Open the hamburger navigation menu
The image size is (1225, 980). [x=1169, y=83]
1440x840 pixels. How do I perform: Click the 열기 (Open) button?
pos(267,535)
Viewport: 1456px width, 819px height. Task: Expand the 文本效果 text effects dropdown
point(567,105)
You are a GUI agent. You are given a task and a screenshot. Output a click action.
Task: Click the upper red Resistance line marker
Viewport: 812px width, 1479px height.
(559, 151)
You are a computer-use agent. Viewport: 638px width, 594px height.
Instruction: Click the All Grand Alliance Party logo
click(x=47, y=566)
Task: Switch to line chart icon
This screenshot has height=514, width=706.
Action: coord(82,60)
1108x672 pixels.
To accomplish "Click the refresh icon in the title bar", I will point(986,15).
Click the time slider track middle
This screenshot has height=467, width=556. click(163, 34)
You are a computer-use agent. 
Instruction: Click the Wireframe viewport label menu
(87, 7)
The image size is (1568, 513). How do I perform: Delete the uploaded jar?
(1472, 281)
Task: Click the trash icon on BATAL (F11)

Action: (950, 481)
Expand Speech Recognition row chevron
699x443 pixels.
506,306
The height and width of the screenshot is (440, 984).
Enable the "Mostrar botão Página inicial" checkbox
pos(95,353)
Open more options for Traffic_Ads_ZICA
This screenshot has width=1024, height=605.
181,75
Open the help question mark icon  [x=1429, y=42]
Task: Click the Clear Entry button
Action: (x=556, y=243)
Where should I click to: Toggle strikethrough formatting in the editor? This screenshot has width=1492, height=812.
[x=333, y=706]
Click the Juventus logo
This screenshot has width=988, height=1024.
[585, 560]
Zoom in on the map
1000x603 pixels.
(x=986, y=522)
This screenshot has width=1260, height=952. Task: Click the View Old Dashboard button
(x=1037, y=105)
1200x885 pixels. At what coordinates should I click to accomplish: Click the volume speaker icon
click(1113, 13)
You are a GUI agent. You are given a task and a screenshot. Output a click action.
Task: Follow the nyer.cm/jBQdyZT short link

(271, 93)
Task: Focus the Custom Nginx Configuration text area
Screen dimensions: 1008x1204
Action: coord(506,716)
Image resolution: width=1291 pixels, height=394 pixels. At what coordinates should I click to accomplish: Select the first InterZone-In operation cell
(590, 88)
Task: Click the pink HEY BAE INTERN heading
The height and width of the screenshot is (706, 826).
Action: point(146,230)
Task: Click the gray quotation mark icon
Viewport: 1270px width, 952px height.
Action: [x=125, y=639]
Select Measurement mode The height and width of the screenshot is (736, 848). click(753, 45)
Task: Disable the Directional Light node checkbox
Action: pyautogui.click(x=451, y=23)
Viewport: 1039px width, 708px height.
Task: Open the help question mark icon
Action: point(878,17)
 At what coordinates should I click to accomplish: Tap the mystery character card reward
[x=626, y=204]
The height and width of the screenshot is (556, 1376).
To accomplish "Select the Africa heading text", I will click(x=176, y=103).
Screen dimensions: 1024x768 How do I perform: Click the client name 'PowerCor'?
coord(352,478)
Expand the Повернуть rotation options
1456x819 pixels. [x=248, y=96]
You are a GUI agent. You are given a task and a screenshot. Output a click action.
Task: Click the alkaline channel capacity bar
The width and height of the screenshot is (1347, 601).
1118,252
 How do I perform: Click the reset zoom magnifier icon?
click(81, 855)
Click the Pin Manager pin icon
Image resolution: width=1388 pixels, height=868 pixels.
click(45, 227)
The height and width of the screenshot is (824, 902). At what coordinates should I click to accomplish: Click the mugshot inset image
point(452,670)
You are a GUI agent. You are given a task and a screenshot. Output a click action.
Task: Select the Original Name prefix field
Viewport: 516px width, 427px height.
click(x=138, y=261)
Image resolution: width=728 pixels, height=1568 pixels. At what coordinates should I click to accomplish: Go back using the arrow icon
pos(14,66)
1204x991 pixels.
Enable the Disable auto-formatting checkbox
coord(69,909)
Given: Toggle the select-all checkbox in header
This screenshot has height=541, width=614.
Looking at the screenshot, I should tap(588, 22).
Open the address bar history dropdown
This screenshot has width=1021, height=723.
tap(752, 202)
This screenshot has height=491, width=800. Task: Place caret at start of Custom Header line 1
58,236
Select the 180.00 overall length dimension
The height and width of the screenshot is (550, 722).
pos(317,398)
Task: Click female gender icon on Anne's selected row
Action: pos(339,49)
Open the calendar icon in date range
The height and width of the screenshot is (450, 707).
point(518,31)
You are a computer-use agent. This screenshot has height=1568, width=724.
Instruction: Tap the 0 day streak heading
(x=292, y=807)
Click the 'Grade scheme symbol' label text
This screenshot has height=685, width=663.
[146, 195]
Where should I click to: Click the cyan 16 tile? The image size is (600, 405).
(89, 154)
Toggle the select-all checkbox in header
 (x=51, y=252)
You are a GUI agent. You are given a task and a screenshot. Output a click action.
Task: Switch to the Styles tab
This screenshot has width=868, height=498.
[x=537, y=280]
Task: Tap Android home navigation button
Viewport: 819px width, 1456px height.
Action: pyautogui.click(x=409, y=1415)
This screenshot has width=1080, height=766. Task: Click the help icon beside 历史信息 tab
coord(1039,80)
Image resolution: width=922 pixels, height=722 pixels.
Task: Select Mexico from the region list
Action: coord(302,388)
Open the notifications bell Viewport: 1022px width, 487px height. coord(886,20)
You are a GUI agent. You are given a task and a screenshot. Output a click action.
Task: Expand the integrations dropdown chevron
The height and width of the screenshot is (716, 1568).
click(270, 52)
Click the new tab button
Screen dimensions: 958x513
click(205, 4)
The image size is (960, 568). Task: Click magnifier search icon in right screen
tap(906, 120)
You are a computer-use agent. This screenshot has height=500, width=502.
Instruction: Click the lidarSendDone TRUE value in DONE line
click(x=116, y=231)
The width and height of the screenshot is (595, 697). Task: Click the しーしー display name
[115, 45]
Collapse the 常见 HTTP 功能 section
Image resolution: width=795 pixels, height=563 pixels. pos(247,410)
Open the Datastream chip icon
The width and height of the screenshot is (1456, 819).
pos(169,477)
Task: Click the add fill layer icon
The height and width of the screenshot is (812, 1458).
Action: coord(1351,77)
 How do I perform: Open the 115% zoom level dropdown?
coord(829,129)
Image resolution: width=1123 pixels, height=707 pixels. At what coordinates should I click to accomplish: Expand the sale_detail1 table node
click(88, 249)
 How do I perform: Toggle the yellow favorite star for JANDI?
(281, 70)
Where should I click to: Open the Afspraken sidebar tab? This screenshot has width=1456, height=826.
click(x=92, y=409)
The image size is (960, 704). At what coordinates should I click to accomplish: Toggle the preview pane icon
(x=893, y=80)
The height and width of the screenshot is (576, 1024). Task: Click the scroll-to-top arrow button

• _Your task_
Reproduce every row above word for word, changing nothing.

• _Answer to this problem_
Open the hamburger navigation menu
The image size is (1225, 980). [x=1169, y=83]
1440x840 pixels. How do I perform: Click the 열기 (Open) button?
pos(267,535)
Viewport: 1456px width, 819px height. Task: Expand the 文本效果 text effects dropdown
point(567,105)
You are a GUI agent. You are given a task and a screenshot. Output a click action.
Task: Click the upper red Resistance line marker
Viewport: 812px width, 1479px height.
(559, 151)
You are a computer-use agent. Viewport: 638px width, 594px height.
Instruction: Click the All Grand Alliance Party logo
click(x=47, y=566)
Task: Switch to line chart icon
This screenshot has height=514, width=706.
Action: coord(82,60)
1108x672 pixels.
To accomplish "Click the refresh icon in the title bar", I will point(986,15).
Click the time slider track middle
This screenshot has height=467, width=556. click(163, 34)
You are a computer-use agent. 
Instruction: Click the Wireframe viewport label menu
(87, 7)
The image size is (1568, 513). How do I perform: Delete the uploaded jar?
(1472, 281)
Task: Click the trash icon on BATAL (F11)

Action: (950, 481)
Expand Speech Recognition row chevron
699x443 pixels.
506,306
The height and width of the screenshot is (440, 984).
Enable the "Mostrar botão Página inicial" checkbox
pos(95,353)
Open more options for Traffic_Ads_ZICA
This screenshot has width=1024, height=605.
181,75
Open the help question mark icon  [x=1429, y=42]
Task: Click the Clear Entry button
Action: (x=556, y=243)
Where should I click to: Toggle strikethrough formatting in the editor? This screenshot has width=1492, height=812.
[x=333, y=706]
Click the Juventus logo
This screenshot has width=988, height=1024.
[585, 560]
Zoom in on the map
1000x603 pixels.
(x=986, y=522)
This screenshot has width=1260, height=952. Task: Click the View Old Dashboard button
(x=1037, y=105)
1200x885 pixels. At what coordinates should I click to accomplish: Click the volume speaker icon
click(1113, 13)
You are a GUI agent. You are given a task and a screenshot. Output a click action.
Task: Follow the nyer.cm/jBQdyZT short link

(271, 93)
Task: Focus the Custom Nginx Configuration text area
Screen dimensions: 1008x1204
Action: coord(506,716)
Image resolution: width=1291 pixels, height=394 pixels. At what coordinates should I click to accomplish: Select the first InterZone-In operation cell
(590, 88)
Task: Click the pink HEY BAE INTERN heading
The height and width of the screenshot is (706, 826).
Action: point(146,230)
Task: Click the gray quotation mark icon
Viewport: 1270px width, 952px height.
Action: [x=125, y=639]
Select Measurement mode The height and width of the screenshot is (736, 848). click(753, 45)
Task: Disable the Directional Light node checkbox
Action: pyautogui.click(x=451, y=23)
Viewport: 1039px width, 708px height.
Task: Open the help question mark icon
Action: point(878,17)
 At what coordinates should I click to accomplish: Tap the mystery character card reward
[x=626, y=204]
The height and width of the screenshot is (556, 1376).
To accomplish "Select the Africa heading text", I will click(x=176, y=103).
Screen dimensions: 1024x768 How do I perform: Click the client name 'PowerCor'?
coord(352,478)
Expand the Повернуть rotation options
1456x819 pixels. [x=248, y=96]
You are a GUI agent. You are given a task and a screenshot. Output a click action.
Task: Click the alkaline channel capacity bar
The width and height of the screenshot is (1347, 601).
1118,252
 How do I perform: Click the reset zoom magnifier icon?
click(81, 855)
Click the Pin Manager pin icon
Image resolution: width=1388 pixels, height=868 pixels.
click(45, 227)
The height and width of the screenshot is (824, 902). At what coordinates should I click to accomplish: Click the mugshot inset image
point(452,670)
You are a GUI agent. You are given a task and a screenshot. Output a click action.
Task: Select the Original Name prefix field
Viewport: 516px width, 427px height.
click(x=138, y=261)
Image resolution: width=728 pixels, height=1568 pixels. At what coordinates should I click to accomplish: Go back using the arrow icon
pos(14,66)
1204x991 pixels.
Enable the Disable auto-formatting checkbox
coord(69,909)
Given: Toggle the select-all checkbox in header
This screenshot has height=541, width=614.
Looking at the screenshot, I should tap(588, 22).
Open the address bar history dropdown
This screenshot has width=1021, height=723.
tap(752, 202)
This screenshot has height=491, width=800. Task: Place caret at start of Custom Header line 1
58,236
Select the 180.00 overall length dimension
The height and width of the screenshot is (550, 722).
pos(317,398)
Task: Click female gender icon on Anne's selected row
Action: pos(339,49)
Open the calendar icon in date range
The height and width of the screenshot is (450, 707).
point(518,31)
You are a computer-use agent. This screenshot has height=1568, width=724.
Instruction: Tap the 0 day streak heading
(x=292, y=807)
Click the 'Grade scheme symbol' label text
This screenshot has height=685, width=663.
[146, 195]
Where should I click to: Click the cyan 16 tile? The image size is (600, 405).
(89, 154)
Toggle the select-all checkbox in header
 (x=51, y=252)
You are a GUI agent. You are given a task and a screenshot. Output a click action.
Task: Switch to the Styles tab
This screenshot has width=868, height=498.
[x=537, y=280]
Task: Tap Android home navigation button
Viewport: 819px width, 1456px height.
Action: pyautogui.click(x=409, y=1415)
This screenshot has width=1080, height=766. Task: Click the help icon beside 历史信息 tab
coord(1039,80)
Image resolution: width=922 pixels, height=722 pixels.
Task: Select Mexico from the region list
Action: coord(302,388)
Open the notifications bell Viewport: 1022px width, 487px height. coord(886,20)
You are a GUI agent. You are given a task and a screenshot. Output a click action.
Task: Expand the integrations dropdown chevron
The height and width of the screenshot is (716, 1568).
click(270, 52)
Click the new tab button
Screen dimensions: 958x513
click(205, 4)
The image size is (960, 568). Task: Click magnifier search icon in right screen
tap(906, 120)
You are a computer-use agent. This screenshot has height=500, width=502.
Instruction: Click the lidarSendDone TRUE value in DONE line
click(x=116, y=231)
The width and height of the screenshot is (595, 697). Task: Click the しーしー display name
[115, 45]
Collapse the 常见 HTTP 功能 section
Image resolution: width=795 pixels, height=563 pixels. pos(247,410)
Open the Datastream chip icon
The width and height of the screenshot is (1456, 819).
pos(169,477)
Task: Click the add fill layer icon
The height and width of the screenshot is (812, 1458).
Action: coord(1351,77)
 How do I perform: Open the 115% zoom level dropdown?
coord(829,129)
Image resolution: width=1123 pixels, height=707 pixels. At what coordinates should I click to accomplish: Expand the sale_detail1 table node
click(88, 249)
 How do I perform: Toggle the yellow favorite star for JANDI?
(281, 70)
Where should I click to: Open the Afspraken sidebar tab? This screenshot has width=1456, height=826.
click(x=92, y=409)
The image size is (960, 704). At what coordinates should I click to accomplish: Toggle the preview pane icon
(x=893, y=80)
The height and width of the screenshot is (576, 1024). Task: Click the scroll-to-top arrow button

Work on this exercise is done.